Figure 4. Broad dynamic range of Maxima H Minus cDNA Synthesis Master Mix. The standard curve illustrates high linearity (R2 = 0.999) across a broad range of input RNA, suggesting that the relative representation of specific RNA transcripts is preserved in the cDNA pool regardless of the abundance of total RNA. Amplification of the human 18S RNA gene was performed on 10-fold serial dilutions of HeLa total RNA (1 μg to 0.1 pg). First-strand cDNA was generated using the Maxima H Minus cDNA Synthesis Master Mix. cDNA was amplified using the Thermo Scientific Luminaris Probe qPCR Master Mix, low ROX, on the Applied Biosystems ViiA 7 Real-Time PCR System.

 

Consistent transcription efficiency

The Maxima H Minus cDNA Synthesis Master Mix offers higher efficiency than RTs from other suppliers at low and high input RNA amounts (Figure 5). The higher transcription efficiency allows the use of less RNA and accurate detection of less expressed transcripts.

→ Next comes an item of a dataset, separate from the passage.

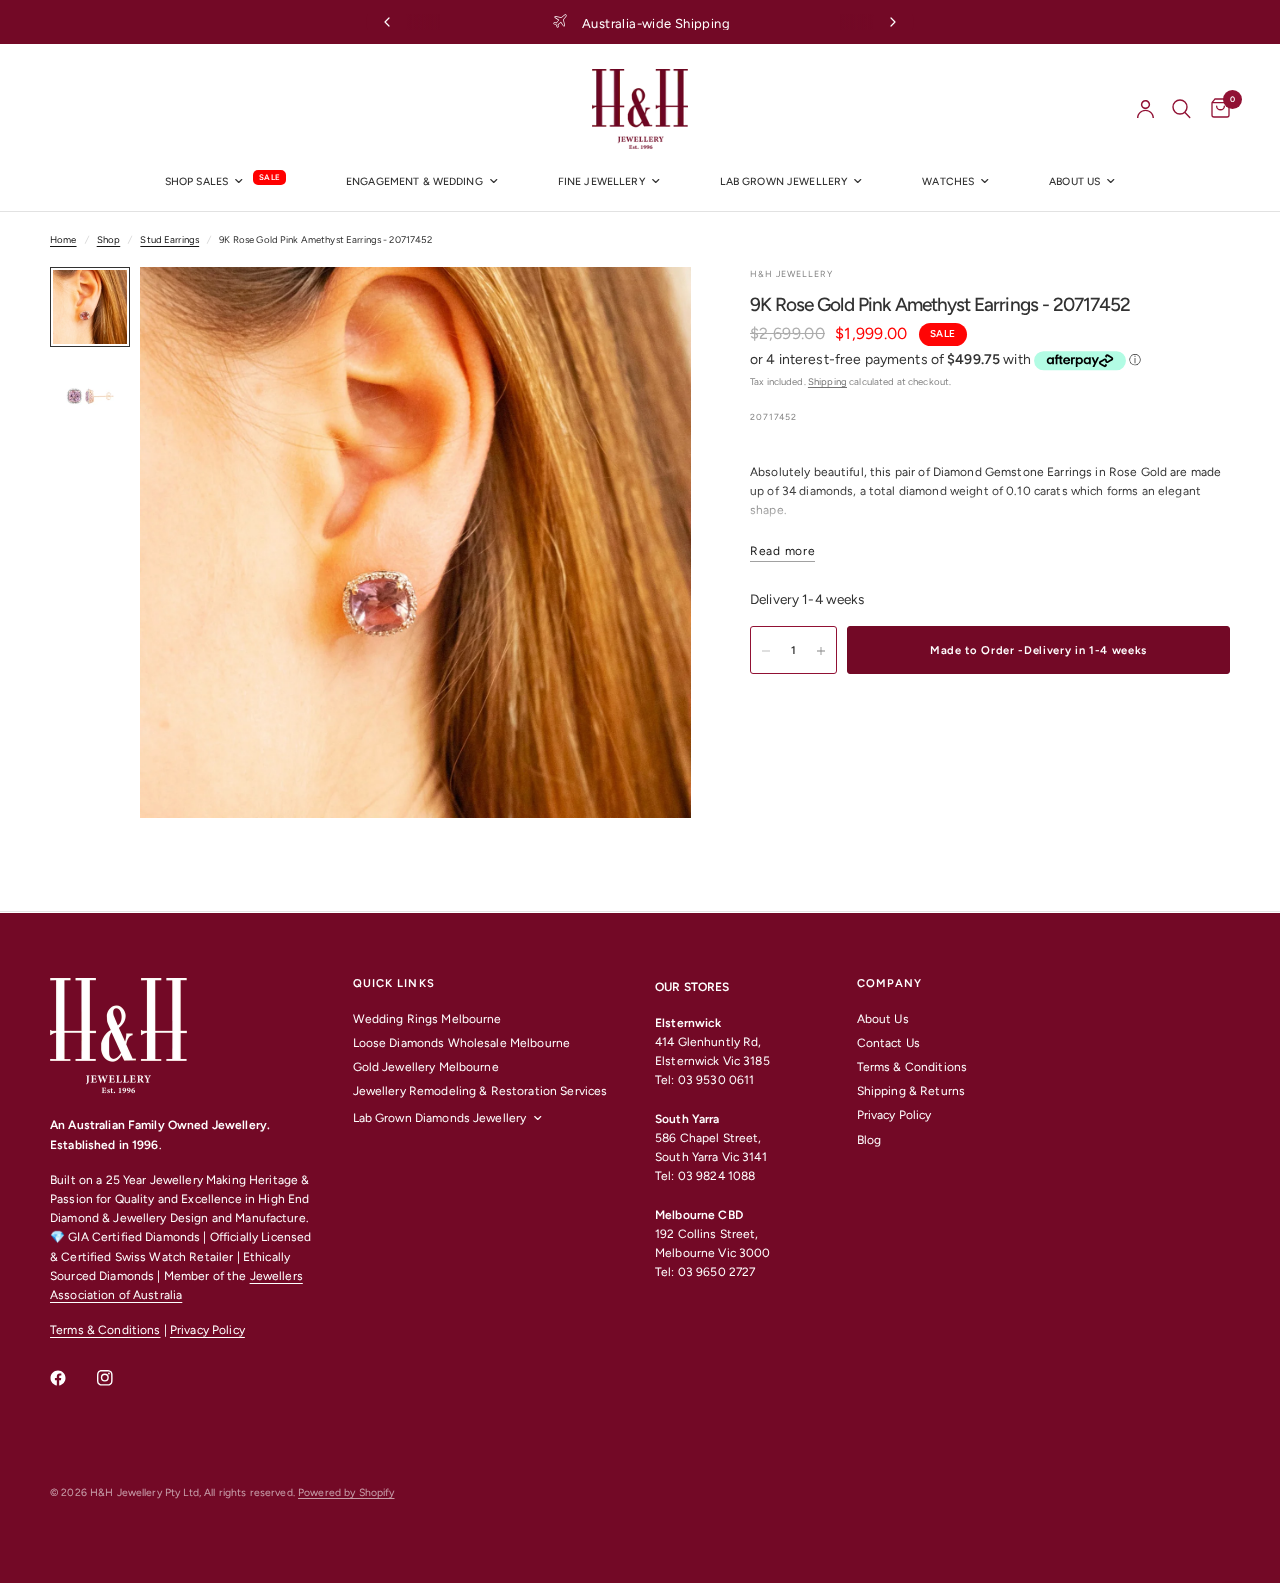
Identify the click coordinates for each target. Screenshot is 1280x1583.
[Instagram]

Enhanced transcription efficiency of Maxima H Minus cDNA Synthesis Master Mix

Figure 5. Enhanced transcription efficiency of Maxima H Minus cDNA Synthesis Master Mix. The Maxima H Minus cDNA Synthesis Master Mix demonstrates better efficiency than other suppliers’ RTs over a wide range of input RNA amounts. Amplification of the human 18S RNA gene was performed on 10-fold serial dilutions of HeLa total RNA (1 μg to 0.1 pg). First-strand cDNA was generated using the Maxima H Minus cDNA Synthesis Master Mix, Thermo Scientific Maxima First Strand cDNA Synthesis Kit for RT-qPCR, and RTs from four other suppliers. cDNA was amplified using the Luminaris Probe qPCR Master Mix, low ROX on the ViiA 7 Real-Time PCR System. Amplification plots indicate variation of ΔRn with cycle number.

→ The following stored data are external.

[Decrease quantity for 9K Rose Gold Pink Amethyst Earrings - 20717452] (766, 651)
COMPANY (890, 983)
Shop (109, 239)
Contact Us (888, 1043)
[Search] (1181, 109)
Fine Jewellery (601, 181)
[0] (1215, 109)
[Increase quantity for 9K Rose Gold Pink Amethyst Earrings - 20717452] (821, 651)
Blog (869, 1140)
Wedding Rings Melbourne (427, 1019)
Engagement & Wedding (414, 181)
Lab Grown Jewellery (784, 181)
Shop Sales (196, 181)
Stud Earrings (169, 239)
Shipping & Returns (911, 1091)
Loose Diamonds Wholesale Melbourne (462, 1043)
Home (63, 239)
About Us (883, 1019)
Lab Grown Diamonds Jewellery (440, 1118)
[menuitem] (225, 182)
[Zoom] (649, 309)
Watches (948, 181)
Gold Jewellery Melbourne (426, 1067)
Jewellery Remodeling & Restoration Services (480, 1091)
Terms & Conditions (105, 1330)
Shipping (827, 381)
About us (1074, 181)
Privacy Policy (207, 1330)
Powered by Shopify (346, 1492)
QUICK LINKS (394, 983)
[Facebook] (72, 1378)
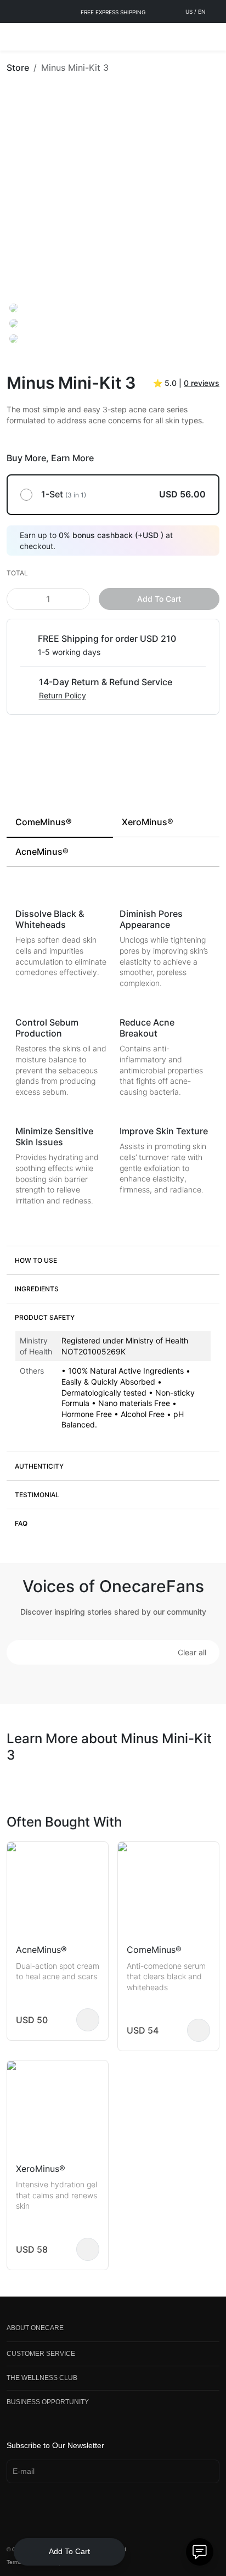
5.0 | (186, 383)
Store (18, 67)
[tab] (60, 823)
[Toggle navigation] (14, 36)
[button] (113, 1260)
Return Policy (62, 695)
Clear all (192, 1652)
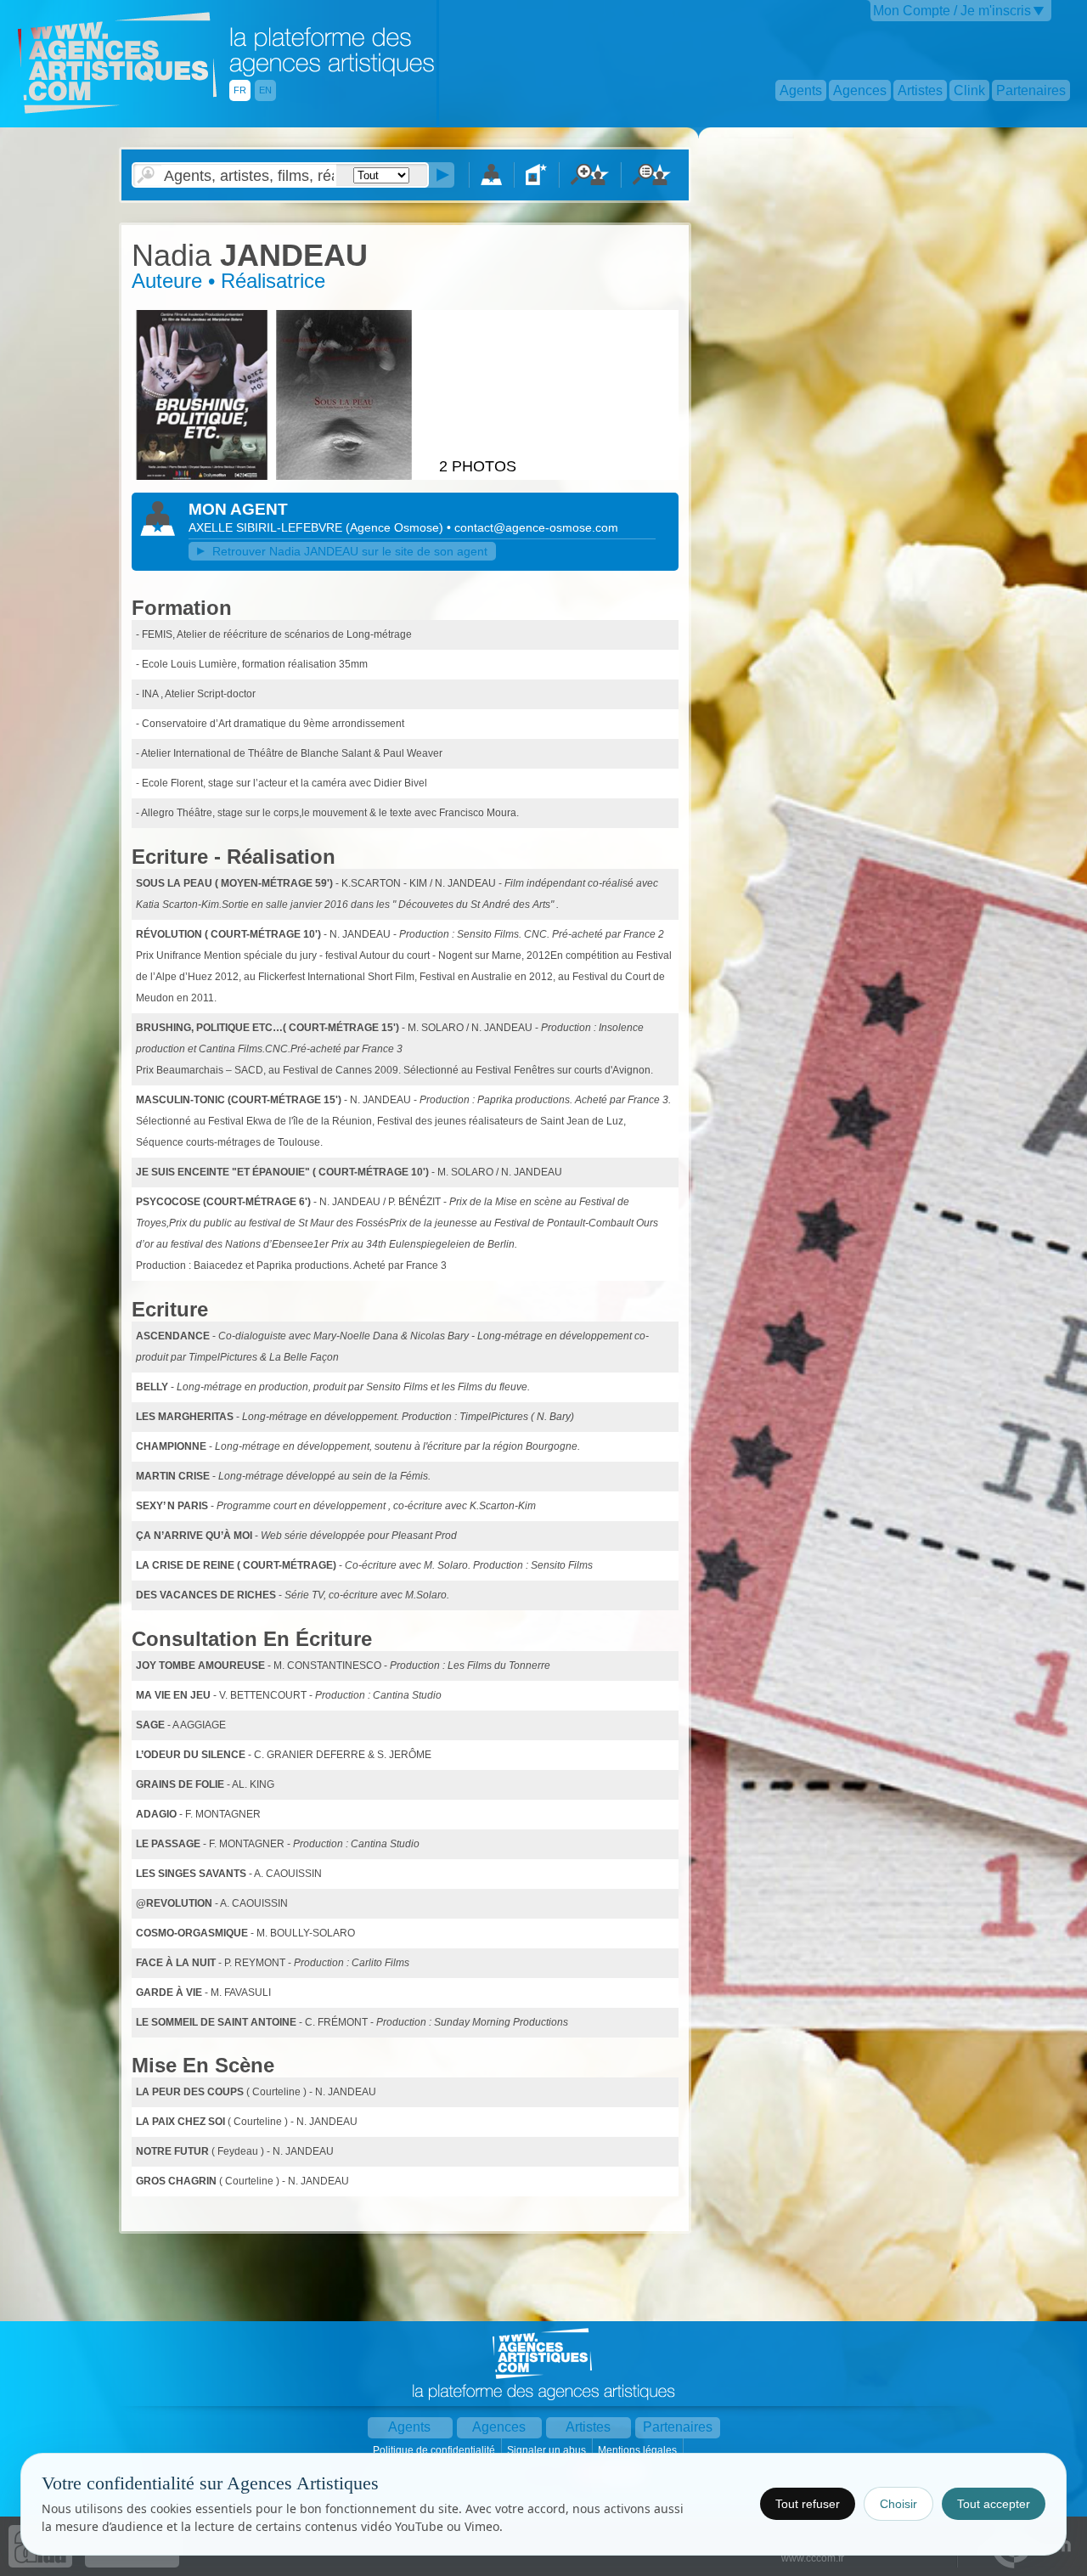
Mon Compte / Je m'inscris (952, 10)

Reliable transcription across an array of targets in a 96-gene panel

The Maxima H Minus cDNA Synthesis Master Mix shows consistently better efficiency than RT master mixes from other suppliers over a range of 96 target genes in RT-qPCR when normalized to data generated with the Maxima First Strand cDNA Synthesis Kit for RT-qPCR (Figure 6).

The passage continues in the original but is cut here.